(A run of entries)
***

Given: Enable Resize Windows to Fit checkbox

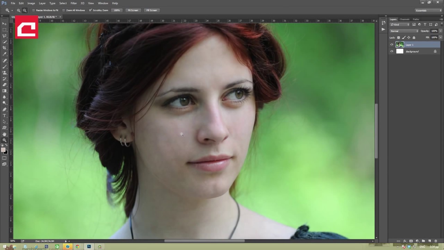Looking at the screenshot, I should click(x=34, y=10).
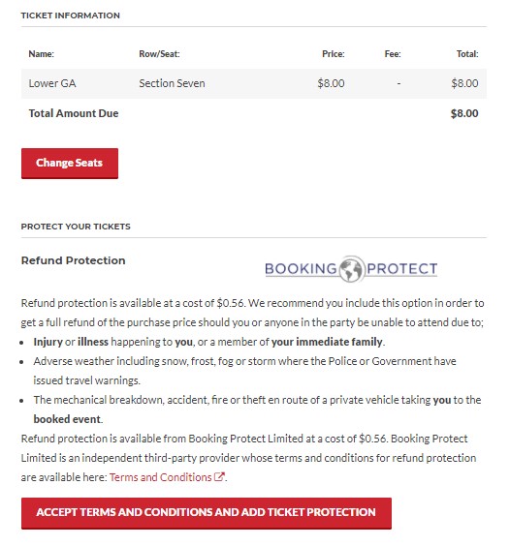Viewport: 510px width, 546px height.
Task: Click the globe icon in Booking Protect logo
Action: coord(352,269)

***

◆ TASK PROMPT
From the entries above, pull out every line containing the string "Resize", treating uppercase and lowercase as different.

◆ WRITTEN RESPONSE
Given: Enable Resize Windows to Fit checkbox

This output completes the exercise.